Q-Based Design Equations and Loss Limits for Resonant Metamaterials and Experimental Validation

• Published in: IEEE transactions on antennas and propagation Vol. 56; no. 1; pp. 127 - 132
• Main Authors: Cummer, S.A., Popa, B.-I., Hand, T.H.
• Format: Journal Article
• Language: English
• Published: New York, NY IEEE 01.01.2008; Institute of Electrical and Electronics Engineers; The Institute of Electrical and Electronics Engineers, Inc. (IEEE)

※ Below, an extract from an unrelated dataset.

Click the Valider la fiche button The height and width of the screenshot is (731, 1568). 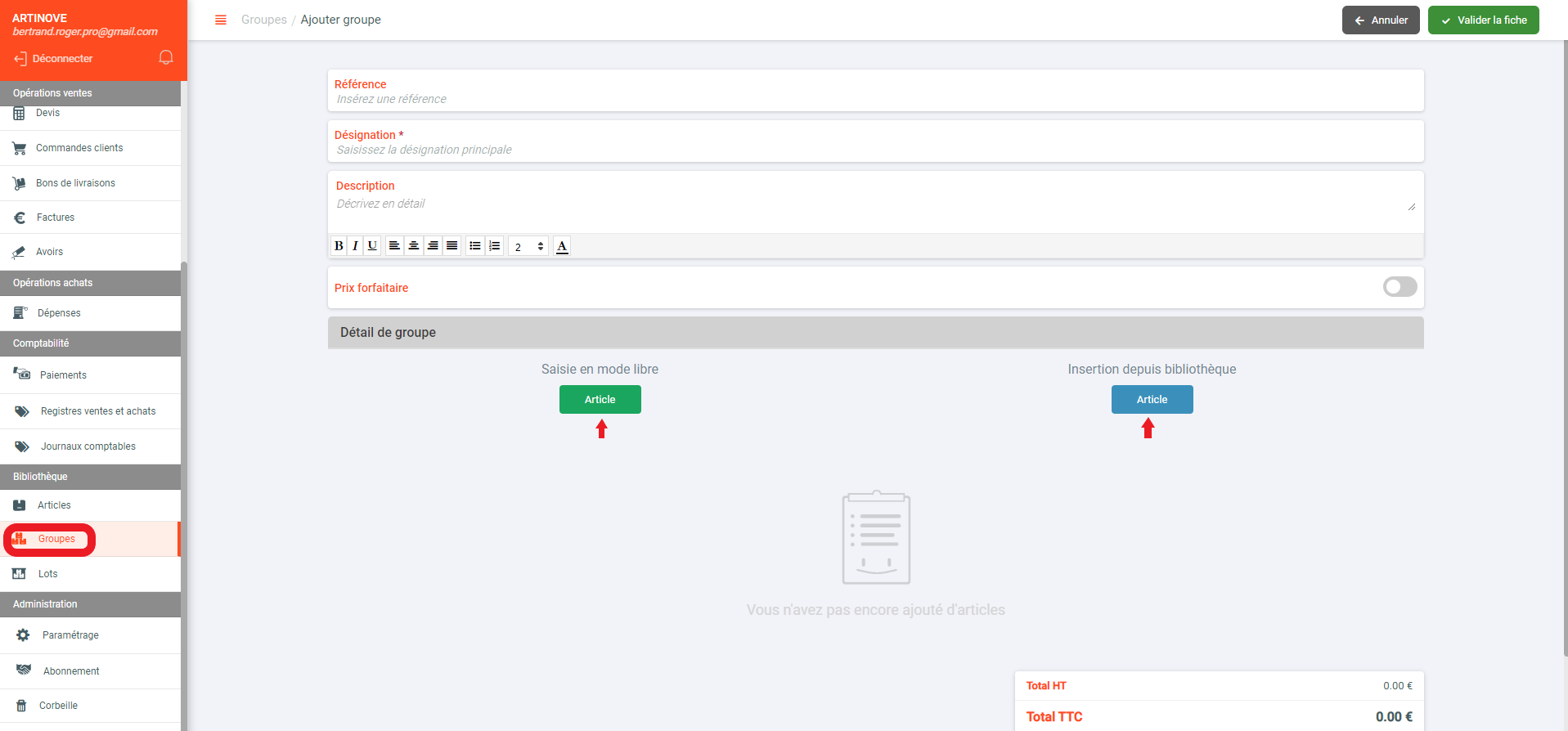pos(1483,20)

• Subjects: Applied classical electromagnetism; Complex media; Design engineering; Electromagnetic wave propagation, radiowave propagation; Electromagnetism; electron and ion optics; Equations; Exact sciences and technology; Frequency estimation; Frequency measurement; Fundamental areas of phenomenology (including applications); Magnetic materials; Magnetic resonance; Mathematical analysis; Metamaterials; Ohmic; Particle measurements; Permeability; Permeability measurement; Permittivity; Permittivity measurement; Physics; Q factor; Q measurement; Simulation; Studies; Tangents; Lower bound; Design criterion; Frequency dependence; Parameter estimation; Electromagnetism; Q factor; S-parameters; metamaterials; Complex media; Simulation; Quality factor; Analytical method; Permittivity; Metamaterial
• ISSN: 0018-926X; 1558-2221
• DOI: 10.1109/TAP.2007.912959

Practical design parameters of resonant metamaterials, such as loss tangent, are derived in terms of the quality factor Q of the resonant effective medium permeability or permittivity. Through electromagnetic simulations of loop-based resonant particles, it is first shown that the Q of the effective medium response is essentially equal to the Q of an individual resonant particle. This implies that by measuring the Q of a single fabricated metamaterial particle, the effective permeability or permittivity of a meta-material can be estimated simply and accurately without complex simulations, fabrication, or measurements. Experimental validation shows that the frequency-dependent complex permeability analytically estimated from the measured Q of a single fabricated self-resonant loop agrees with the complex permeability extracted from S parameter measurements of a metamaterial slab to better than 20 %. This Q equivalence reduces the design of a metamaterial to meet a given loss constraint to the simpler problem of the design of a resonant particle to meet a specific Q constraint. The Q-based analysis also yields simple analytical expressions for estimating the loss tangent of a planar loop magnetic metamaterial due to ohmic losses. It is shown that tan delta ap 0.001 is a strong lower bound for magnetic loss tangents for frequencies not too far from 1 GHz. The ohmic loss of the metamaterial varies inversely with the electrical size of the metamaterial particle, indicating that there is a loss penalty for reducing the particle size at a fixed frequency.